Adaptive Stochastic MPC under Unknown Noise Distribution
- URL: http://arxiv.org/abs/2204.01107v1
- Date: Sun, 3 Apr 2022 16:35:18 GMT
- Title: Adaptive Stochastic MPC under Unknown Noise Distribution
- Authors: Charis Stamouli, Anastasios Tsiamis, Manfred Morari, George J. Pappas
- Abstract summary: We address the MPC problem for linear systems, subject to chance state constraints and hard input constraints, under unknown noise distribution.
We design a distributionally robust and robustly stable benchmark SMPC algorithm for the ideal setting of known noise statistics.
We employ this benchmark controller to derive a novel adaptive SMPC scheme that learns the necessary noise statistics online.

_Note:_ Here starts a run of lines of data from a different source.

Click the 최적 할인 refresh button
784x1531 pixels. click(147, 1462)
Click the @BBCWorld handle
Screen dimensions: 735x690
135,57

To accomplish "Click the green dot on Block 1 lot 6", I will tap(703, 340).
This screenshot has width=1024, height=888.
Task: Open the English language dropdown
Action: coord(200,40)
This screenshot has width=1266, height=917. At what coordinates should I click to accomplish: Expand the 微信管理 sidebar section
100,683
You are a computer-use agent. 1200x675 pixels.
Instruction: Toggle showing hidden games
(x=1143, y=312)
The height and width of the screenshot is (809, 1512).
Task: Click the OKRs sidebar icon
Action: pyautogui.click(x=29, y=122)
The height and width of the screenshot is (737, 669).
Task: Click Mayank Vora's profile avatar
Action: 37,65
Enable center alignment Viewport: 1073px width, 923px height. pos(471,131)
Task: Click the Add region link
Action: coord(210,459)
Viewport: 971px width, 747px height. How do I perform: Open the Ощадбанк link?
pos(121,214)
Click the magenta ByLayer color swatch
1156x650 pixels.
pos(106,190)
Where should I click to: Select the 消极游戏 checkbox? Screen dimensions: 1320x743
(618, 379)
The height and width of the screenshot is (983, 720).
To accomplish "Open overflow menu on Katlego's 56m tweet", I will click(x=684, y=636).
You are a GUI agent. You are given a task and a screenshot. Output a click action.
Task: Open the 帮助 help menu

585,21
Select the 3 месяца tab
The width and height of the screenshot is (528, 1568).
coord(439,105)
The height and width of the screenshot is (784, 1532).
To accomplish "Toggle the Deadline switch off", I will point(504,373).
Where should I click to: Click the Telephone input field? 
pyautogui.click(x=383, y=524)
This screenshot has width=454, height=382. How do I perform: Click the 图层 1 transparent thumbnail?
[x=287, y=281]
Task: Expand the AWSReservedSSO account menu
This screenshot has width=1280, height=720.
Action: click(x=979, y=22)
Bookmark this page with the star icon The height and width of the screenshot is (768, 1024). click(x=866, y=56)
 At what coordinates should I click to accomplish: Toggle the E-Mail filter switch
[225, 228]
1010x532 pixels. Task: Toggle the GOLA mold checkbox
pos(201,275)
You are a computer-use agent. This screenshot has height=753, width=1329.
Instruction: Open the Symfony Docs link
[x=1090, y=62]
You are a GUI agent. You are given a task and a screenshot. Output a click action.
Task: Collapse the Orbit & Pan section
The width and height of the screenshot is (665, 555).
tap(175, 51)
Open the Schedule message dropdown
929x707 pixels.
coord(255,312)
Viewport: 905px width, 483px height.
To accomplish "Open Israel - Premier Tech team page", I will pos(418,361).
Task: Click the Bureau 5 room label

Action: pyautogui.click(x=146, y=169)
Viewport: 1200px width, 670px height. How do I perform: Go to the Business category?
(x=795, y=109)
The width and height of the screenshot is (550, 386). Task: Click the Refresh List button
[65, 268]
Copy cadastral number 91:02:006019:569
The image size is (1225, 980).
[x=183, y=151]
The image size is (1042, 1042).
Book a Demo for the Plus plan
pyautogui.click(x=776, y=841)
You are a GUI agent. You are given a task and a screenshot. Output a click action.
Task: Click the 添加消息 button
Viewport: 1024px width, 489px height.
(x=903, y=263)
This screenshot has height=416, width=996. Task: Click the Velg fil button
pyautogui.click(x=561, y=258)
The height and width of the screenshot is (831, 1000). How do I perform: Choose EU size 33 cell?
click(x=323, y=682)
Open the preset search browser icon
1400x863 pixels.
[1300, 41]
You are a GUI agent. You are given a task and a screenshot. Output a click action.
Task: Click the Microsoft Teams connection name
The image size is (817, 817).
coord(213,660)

- Score: 19.03553854357296
- License: http://arxiv.org/licenses/nonexclusive-distrib/1.0/
- Abstract: In this paper, we address the stochastic MPC (SMPC) problem for linear
systems, subject to chance state constraints and hard input constraints, under
unknown noise distribution. First, we reformulate the chance state constraints
as deterministic constraints depending only on explicit noise statistics. Based
on these reformulated constraints, we design a distributionally robust and
robustly stable benchmark SMPC algorithm for the ideal setting of known noise
statistics. Then, we employ this benchmark controller to derive a novel
robustly stable adaptive SMPC scheme that learns the necessary noise statistics
online, while guaranteeing time-uniform satisfaction of the unknown
reformulated state constraints with high probability. The latter is achieved
through the use of confidence intervals which rely on the empirical noise
statistics and are valid uniformly over time. Moreover, control performance is
improved over time as more noise samples are gathered and better estimates of
the noise statistics are obtained, given the online adaptation of the estimated
reformulated constraints. Additionally, in tracking problems with multiple
successive targets our approach leads to an online-enlarged domain of
attraction compared to robust tube-based MPC. A numerical simulation of a DC-DC
converter is used to demonstrate the effectiveness of the developed
methodology.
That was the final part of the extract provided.